The very nice and helpful people at Mullacott Alpacas can be found here:


Thievin’ Orange Tit

It has puzzled me for quite a while now (and you can now tell I ponder the great questions of the Universe) as to why this particular bird is described and named as a ‘redbreast’.

I was forced into re-pondering this question when, yesterday, I was digging a few spuds for supper when this little chap flew down from the hedge and got quite close, within 2 feet I should think. Hopped about a bit, snaffling a gourmet selection of flying and crawling insects, posed for some photographs then flew onto the fence and watched me for 5 minutes before flying off to it’s future…


Definitely an orange breast….


Yup – A Robin OrangeBreast

We have had a good first crop of potatoes though the weeds have taken their toll, as well as a dry year so far (comparatively and anecdotally). The nematodes seem to have kept pest damage down. There has been the odd French Bean (even the French call it a Rouge Gorge…) plant with Blackfly but they have been caught early and dealt with by hand. The beans have done very well as have the courgettes. We are growing some old varieties from France and I can say that the yellow ones are very tasty – not a word I have normally associated with supermarket varieties.

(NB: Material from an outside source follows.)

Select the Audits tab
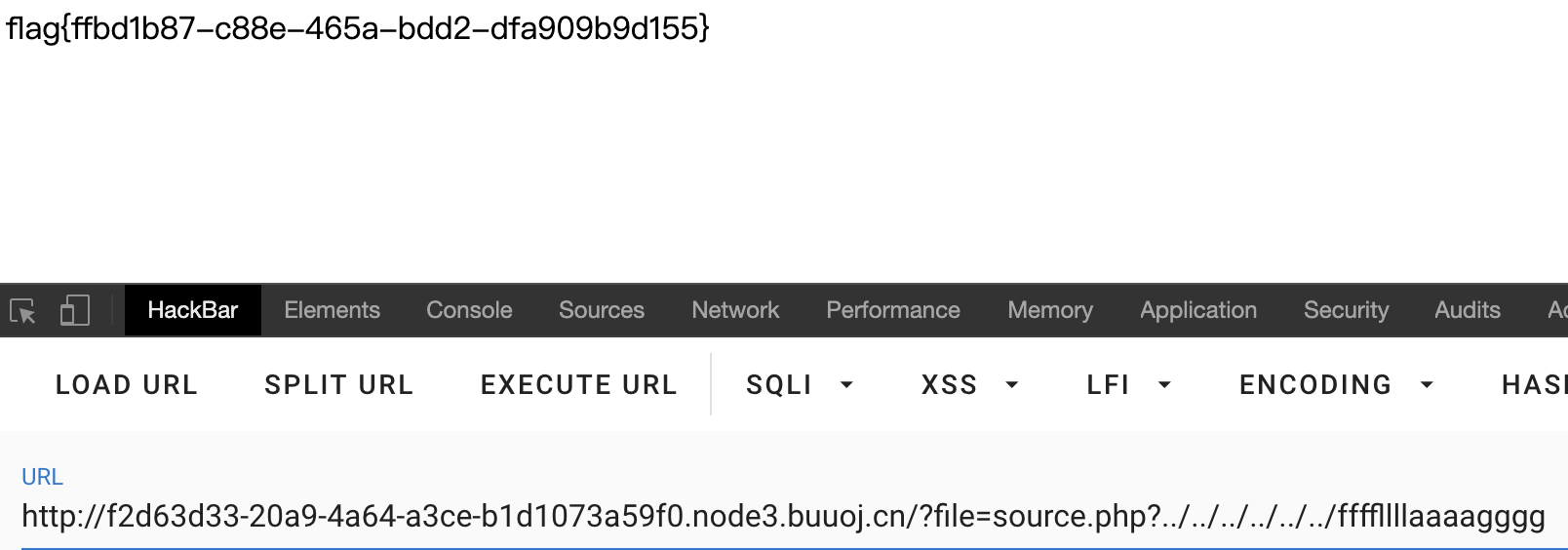Screen dimensions: 1568x550 coord(1468,310)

I shall ask Isabelle their names and post a list later.




A large Sycamore tree has fallen over very near the bridge and right across the river. It fell four weeks ago but we only realised a couple of days ago. From the field it is not visible and only the Alpacas regularly visit that corner by the bridge. The land dips away to the steep river bank at that point and, with the canopy of the trees, they have found they are well hidden.


Just to the left of the red box, in that black hole is where it stood.

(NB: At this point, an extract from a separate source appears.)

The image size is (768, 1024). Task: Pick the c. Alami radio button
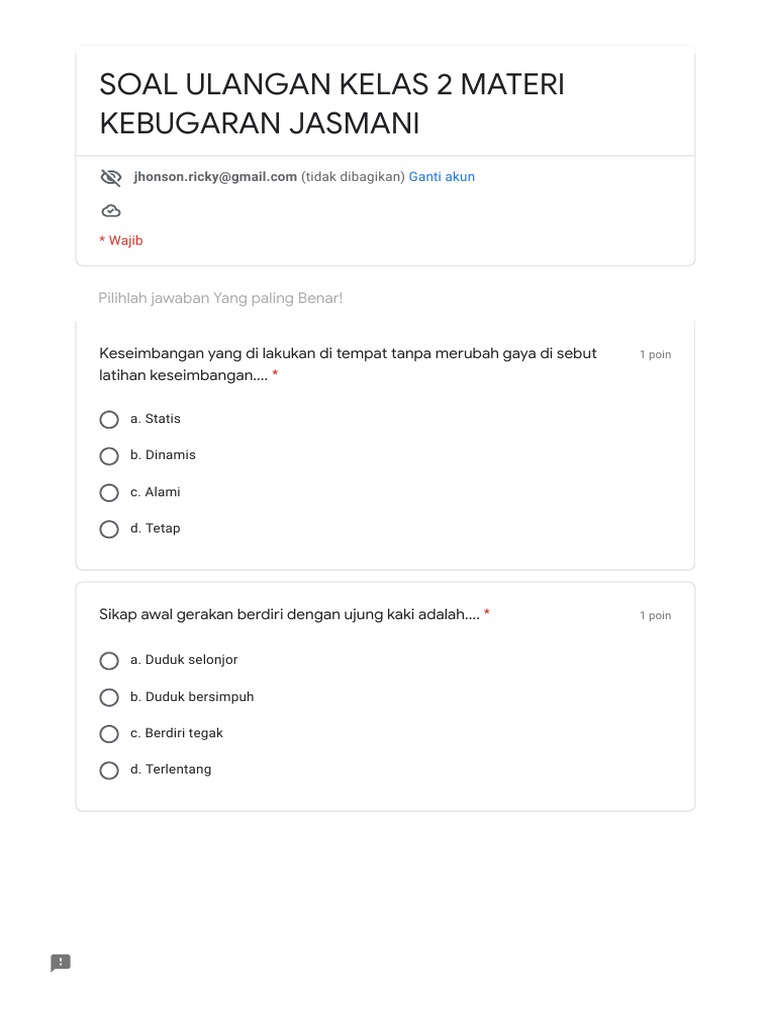(x=109, y=493)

Needless to say, various kids from the village were soon swarming all over it, adding a walkway of old fenceposts. At the confluence of the Ludbrook and the river Erm, where a little island is formed below the bridge and that had now become accessible, they built a fire. A rope swing was another useful addition…

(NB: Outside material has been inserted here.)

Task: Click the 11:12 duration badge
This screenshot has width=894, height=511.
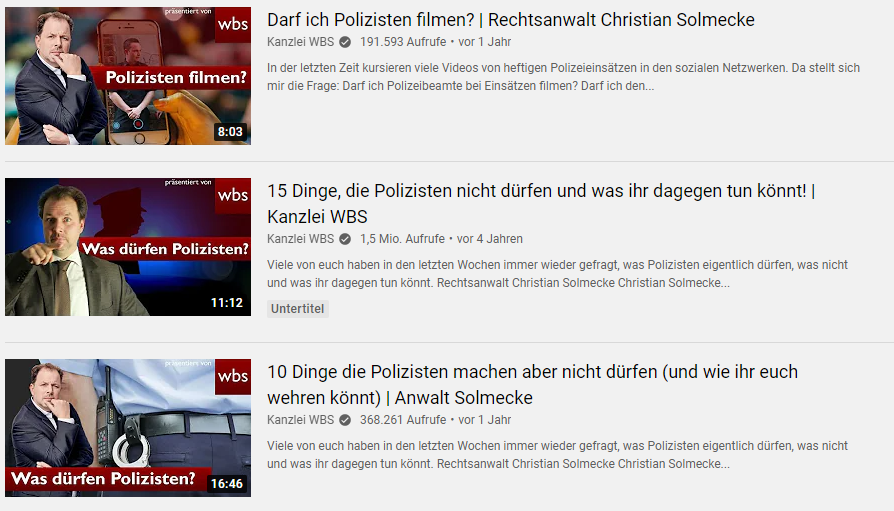Action: pos(227,303)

It is a pity, but some blokes are coming next week to saw it up and haul it out of there. The river is very low at the moment but the weather has turned and there is more rain as I look out of the cottage window at a stormy sky. The tree would form the basis of a very effective dam and exacerbate the flooding problems we have down this stretch of the river.

Must be a few ton of wood there. I will ask the blokes next week…


While pottering around the other day, feeding the Weep Weeps (Guinea pigs), snacking up the ‘Pacas and chatting to the Perkies (Chickens) I came across a bunny eating his fill of corn and not really concerned at my presence…


I cast my mind back to the spring and a few new friends popping out of mother earth, as it were…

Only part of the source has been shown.